**Pointing entries for documents and screenshots:**
-=-=-=-=-
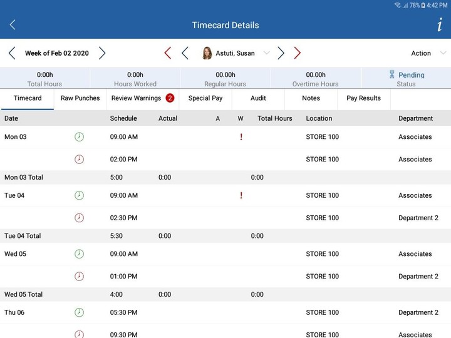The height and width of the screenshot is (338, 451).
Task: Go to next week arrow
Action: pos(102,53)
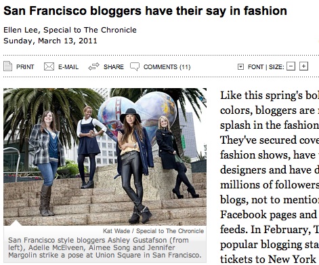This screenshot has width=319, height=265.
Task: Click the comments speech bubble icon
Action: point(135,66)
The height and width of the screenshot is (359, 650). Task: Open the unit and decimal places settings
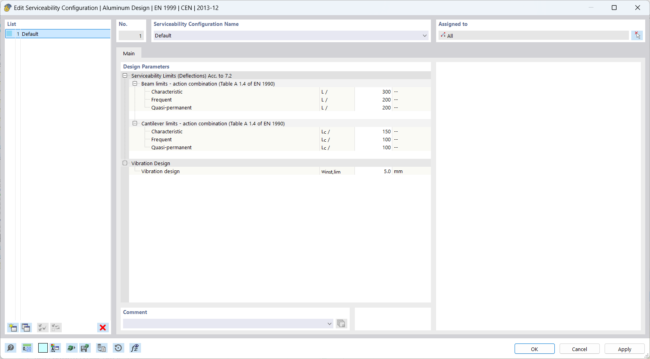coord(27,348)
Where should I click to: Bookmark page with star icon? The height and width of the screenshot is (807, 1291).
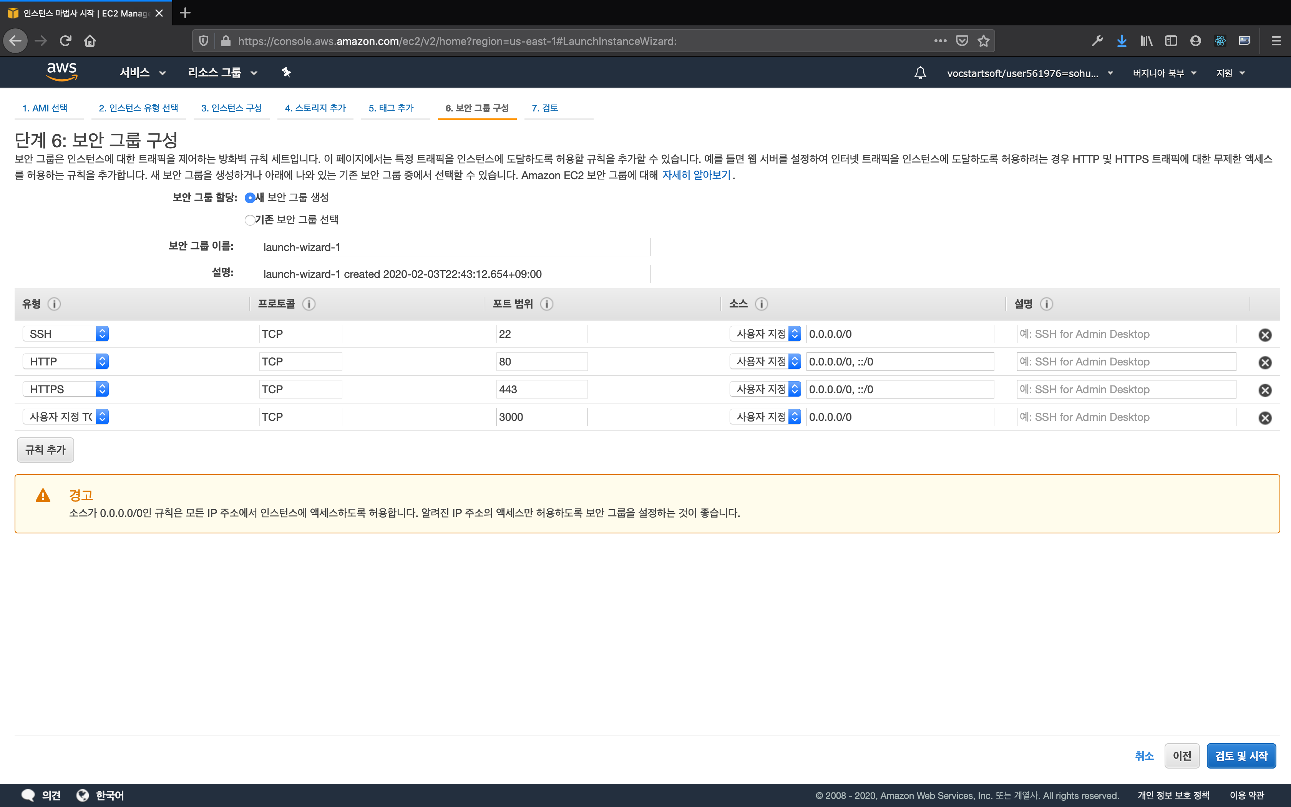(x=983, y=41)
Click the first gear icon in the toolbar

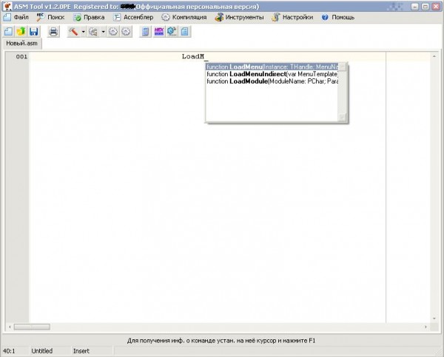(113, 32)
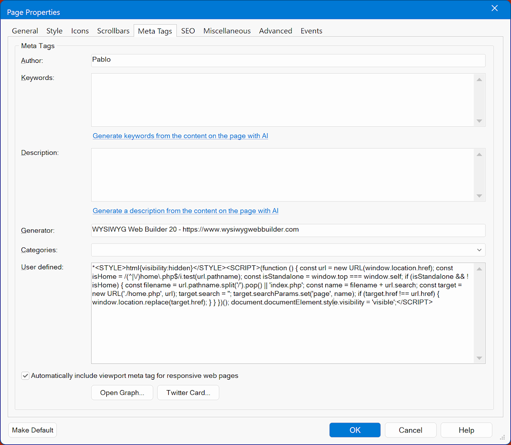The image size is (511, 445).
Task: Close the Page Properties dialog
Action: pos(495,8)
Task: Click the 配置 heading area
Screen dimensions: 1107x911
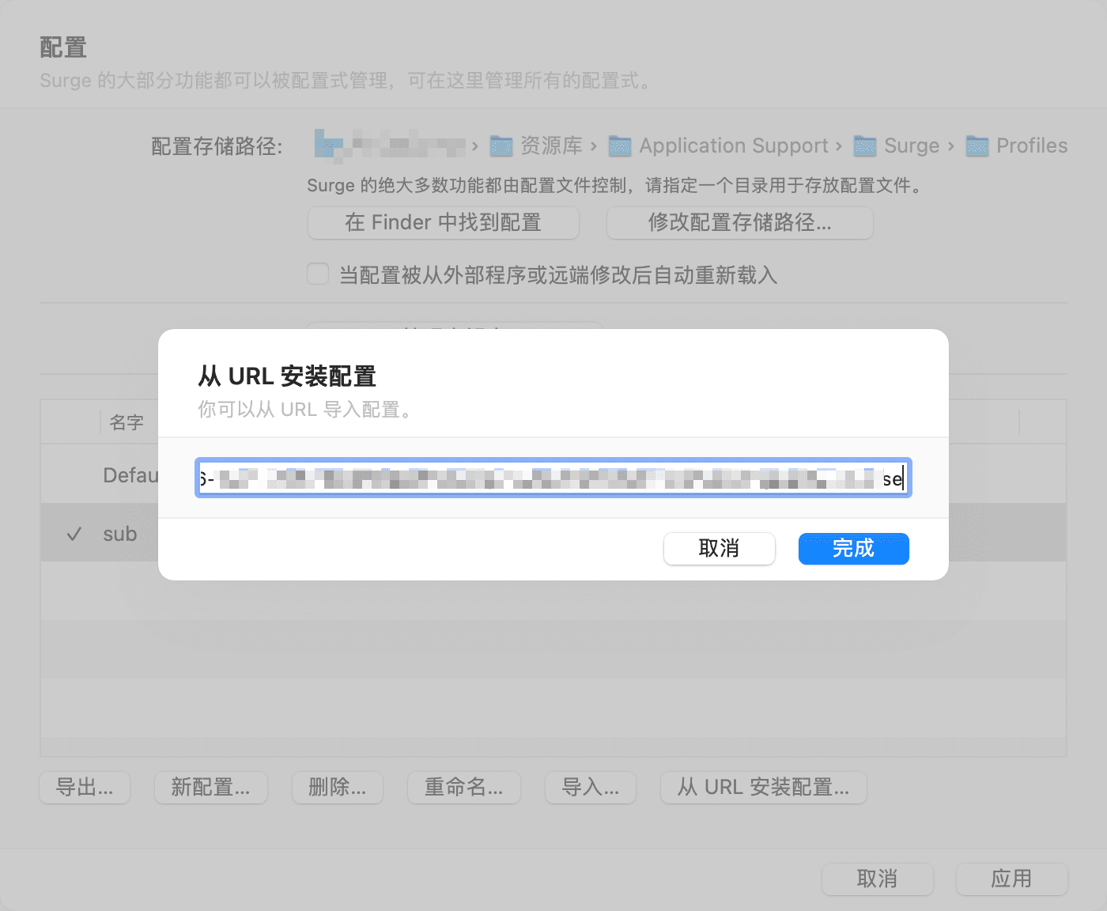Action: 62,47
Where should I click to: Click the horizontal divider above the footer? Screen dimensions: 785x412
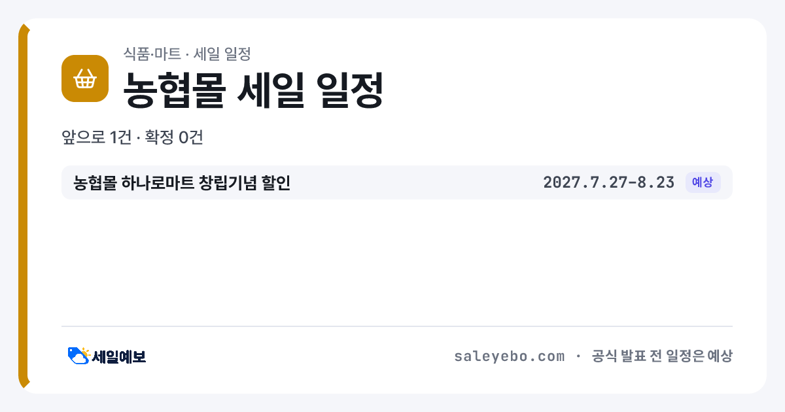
-=-=-=-=-
**Your objective:**
Output all of the records above line for line without changing a word, and leave the pictures out.

**Task output:**
The height and width of the screenshot is (338, 451).
Task: Go to next week arrow
Action: pos(102,53)
This screenshot has width=319, height=265.
Task: Click the comments speech bubble icon
Action: point(135,66)
The height and width of the screenshot is (359, 650). Task: Open the unit and decimal places settings
coord(27,348)
Where should I click to: Bookmark page with star icon? The height and width of the screenshot is (807, 1291).
(x=983, y=41)
Click the first gear icon in the toolbar

(113, 32)
The image size is (511, 445).
Task: Close the Page Properties dialog
Action: pos(495,8)
Task: Click the 配置 heading area
Screen dimensions: 1107x911
Action: 62,47
Where should I click to: Click the horizontal divider above the footer? Screen dimensions: 785x412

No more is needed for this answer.